Scan the listing below. Copy each line that contains "United".

[Opening Data for this exercise section]

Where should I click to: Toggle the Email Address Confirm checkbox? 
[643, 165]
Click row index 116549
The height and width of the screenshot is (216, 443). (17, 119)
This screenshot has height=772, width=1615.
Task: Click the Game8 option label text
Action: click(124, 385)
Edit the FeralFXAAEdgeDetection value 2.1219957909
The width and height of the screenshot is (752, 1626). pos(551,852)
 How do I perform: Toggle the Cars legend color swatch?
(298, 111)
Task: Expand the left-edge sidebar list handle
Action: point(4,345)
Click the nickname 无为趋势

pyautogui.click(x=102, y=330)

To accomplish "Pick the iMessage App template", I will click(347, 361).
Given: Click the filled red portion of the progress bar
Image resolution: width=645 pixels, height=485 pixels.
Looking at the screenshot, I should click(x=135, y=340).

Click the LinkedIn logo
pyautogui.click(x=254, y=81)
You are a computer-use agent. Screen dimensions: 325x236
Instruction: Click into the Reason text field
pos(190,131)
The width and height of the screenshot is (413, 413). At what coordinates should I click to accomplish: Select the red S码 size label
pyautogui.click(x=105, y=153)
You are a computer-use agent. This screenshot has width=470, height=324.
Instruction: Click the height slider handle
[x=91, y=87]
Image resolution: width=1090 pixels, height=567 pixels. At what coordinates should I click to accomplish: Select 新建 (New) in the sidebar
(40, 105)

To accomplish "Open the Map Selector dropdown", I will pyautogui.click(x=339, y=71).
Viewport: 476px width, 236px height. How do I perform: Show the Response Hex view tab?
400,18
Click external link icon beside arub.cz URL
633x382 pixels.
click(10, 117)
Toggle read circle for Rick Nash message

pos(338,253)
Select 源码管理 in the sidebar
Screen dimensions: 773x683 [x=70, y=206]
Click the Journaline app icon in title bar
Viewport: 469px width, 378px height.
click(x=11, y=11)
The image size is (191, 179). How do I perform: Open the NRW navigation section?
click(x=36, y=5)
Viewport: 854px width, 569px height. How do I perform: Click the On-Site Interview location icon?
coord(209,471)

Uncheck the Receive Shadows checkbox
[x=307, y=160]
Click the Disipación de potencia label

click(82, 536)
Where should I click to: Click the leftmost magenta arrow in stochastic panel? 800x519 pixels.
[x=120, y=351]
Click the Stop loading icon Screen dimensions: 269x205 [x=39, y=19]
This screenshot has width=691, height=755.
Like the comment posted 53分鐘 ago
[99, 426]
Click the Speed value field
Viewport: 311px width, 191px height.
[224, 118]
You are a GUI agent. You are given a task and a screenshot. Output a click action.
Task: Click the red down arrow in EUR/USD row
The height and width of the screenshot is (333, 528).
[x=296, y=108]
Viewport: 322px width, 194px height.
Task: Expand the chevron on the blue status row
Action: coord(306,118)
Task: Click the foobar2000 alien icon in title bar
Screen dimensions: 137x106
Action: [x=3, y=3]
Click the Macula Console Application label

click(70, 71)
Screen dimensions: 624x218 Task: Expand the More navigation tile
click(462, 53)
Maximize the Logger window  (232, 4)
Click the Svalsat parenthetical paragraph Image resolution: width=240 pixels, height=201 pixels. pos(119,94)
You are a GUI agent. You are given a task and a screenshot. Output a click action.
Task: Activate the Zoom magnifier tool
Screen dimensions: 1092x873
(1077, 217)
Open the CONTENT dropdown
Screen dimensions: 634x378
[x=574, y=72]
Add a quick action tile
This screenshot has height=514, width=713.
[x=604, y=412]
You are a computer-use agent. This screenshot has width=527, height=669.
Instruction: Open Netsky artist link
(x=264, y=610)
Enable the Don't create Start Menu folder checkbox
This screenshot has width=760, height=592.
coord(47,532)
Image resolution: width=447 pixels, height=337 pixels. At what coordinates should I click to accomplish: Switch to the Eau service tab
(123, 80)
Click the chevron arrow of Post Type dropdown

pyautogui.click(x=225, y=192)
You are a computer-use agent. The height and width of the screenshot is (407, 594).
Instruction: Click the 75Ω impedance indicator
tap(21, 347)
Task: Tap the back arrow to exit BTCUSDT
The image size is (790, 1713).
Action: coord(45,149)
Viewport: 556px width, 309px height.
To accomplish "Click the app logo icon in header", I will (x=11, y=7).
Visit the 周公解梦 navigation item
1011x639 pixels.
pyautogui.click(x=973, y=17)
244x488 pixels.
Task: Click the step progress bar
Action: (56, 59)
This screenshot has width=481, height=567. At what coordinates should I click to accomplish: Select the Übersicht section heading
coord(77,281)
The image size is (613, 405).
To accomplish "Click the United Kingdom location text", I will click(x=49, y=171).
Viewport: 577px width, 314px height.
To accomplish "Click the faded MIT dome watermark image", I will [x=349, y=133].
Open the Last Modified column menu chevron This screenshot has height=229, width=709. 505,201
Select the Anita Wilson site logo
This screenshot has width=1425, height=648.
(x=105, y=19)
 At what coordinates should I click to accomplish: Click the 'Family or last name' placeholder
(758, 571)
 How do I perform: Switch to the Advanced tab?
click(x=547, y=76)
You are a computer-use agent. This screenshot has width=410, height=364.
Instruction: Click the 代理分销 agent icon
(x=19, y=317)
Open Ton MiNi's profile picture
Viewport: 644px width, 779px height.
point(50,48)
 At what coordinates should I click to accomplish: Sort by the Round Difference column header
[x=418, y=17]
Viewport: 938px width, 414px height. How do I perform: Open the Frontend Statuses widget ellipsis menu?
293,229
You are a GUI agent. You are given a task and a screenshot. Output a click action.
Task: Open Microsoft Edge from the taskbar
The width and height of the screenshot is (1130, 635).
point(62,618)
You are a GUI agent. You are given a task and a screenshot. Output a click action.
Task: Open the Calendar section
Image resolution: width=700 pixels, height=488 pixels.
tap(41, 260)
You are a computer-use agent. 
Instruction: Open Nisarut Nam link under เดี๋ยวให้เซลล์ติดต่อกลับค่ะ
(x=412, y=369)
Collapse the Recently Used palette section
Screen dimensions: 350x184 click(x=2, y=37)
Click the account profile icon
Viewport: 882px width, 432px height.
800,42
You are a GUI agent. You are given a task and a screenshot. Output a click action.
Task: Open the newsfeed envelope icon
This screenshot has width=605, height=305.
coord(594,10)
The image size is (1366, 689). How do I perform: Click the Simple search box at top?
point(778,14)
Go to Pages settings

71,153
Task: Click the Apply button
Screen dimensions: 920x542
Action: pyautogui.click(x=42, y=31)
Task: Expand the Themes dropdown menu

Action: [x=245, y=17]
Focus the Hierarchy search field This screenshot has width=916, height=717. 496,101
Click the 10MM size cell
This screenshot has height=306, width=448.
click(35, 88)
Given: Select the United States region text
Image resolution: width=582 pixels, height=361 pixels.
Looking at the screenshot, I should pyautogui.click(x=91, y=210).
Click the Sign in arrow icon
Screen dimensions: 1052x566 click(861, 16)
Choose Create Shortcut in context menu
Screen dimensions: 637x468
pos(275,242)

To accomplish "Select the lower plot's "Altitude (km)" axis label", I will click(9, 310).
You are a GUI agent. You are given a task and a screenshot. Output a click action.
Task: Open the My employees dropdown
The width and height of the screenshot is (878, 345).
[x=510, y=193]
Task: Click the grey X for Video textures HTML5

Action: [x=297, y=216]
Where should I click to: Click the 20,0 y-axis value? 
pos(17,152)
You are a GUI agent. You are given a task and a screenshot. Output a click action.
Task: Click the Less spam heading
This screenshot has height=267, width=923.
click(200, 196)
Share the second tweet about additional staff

[Closing Data for this exercise section]

- Result for this task:
To accomplish "Click the United Kingdom location text", I will click(x=49, y=171).
Given: Select the United States region text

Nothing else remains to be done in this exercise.